With the exception of a penchant for petty pin-pricks at the expense of the police, Ireland's behaviour has been exemplary in its industry and humanity. So averse were a large number of her sons from the employment of violence in any form that they refused to participate in warlike operations against the enemy that threatened our common Empire. So magnanimous was their charity that they found it impossible to credit the harsh and unchristian allegations levelled at the Kaiser and his countrymen. But it could hardly be expected that so high-spirited and energetic a race could indefinitely pursue a course of inaction.
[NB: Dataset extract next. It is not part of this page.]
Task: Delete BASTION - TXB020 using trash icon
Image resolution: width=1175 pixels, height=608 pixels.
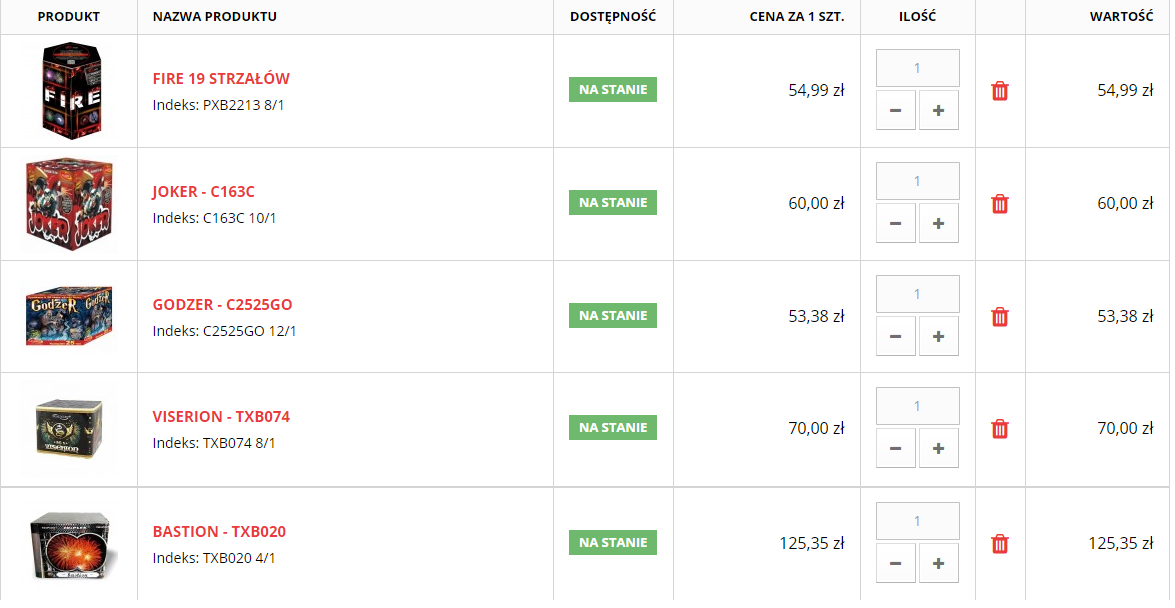Action: click(x=1000, y=544)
The relentless logic which has always been a distinguishing feature of the Celt has impelled them, since the cessation of formal hostilities, to express their disapproval of a war waged in their interests by indulging in demonstrations—if so harsh a term may be permitted—directed against the régime which has secured them immunity from invasion, devastation and conscription, and at the same time afforded them exceptional opportunities for amassing wealth.
It must be reluctantly admitted that some of these ebullitions have bordered closely on what we may be forgiven for describing as indecorum. But the motive was undoubtedly a generous instinct of self-assertion. Ever since the days of Cain, the first great self-expressionist, there have always been richly-organised natures to whom even fratricide is preferable to the dull routine of agricultural life.
None the less it is at least arguable that an indefinite extension and expansion of the conduct now prevalent in the Sister Isle might be fraught with consequences not altogether conducive to the longevity of the minority. And while sad experience has proved the futility of legislative panaceas there still remain the fruitful possibilities inherent in an application of the principles of psycho-pathological treatment based on the discoveries of Freud. For our own part we are convinced that herein lies the only solution of Ireland's discontent.
Therefore let the Government at once withdraw all troops and munitions of war from Ireland, disband the R.I.C. and invite the leaders of the Sinn Fein movement and of the I.R.B. to submit to a course of psychiatric treatment conducted by an international board of specialists, from which all representatives of the belligerent Powers should be excluded, with possibly the exception of America. It seems incredible that such an offer should be refused. If it is we can only patiently acquiesce in the optimistic view of the famous Celtic chronicler, Giraldus Cambrensis, that Ireland will be ultimately pacified just before the Day of Judgment—vix paulo ante diem judicii.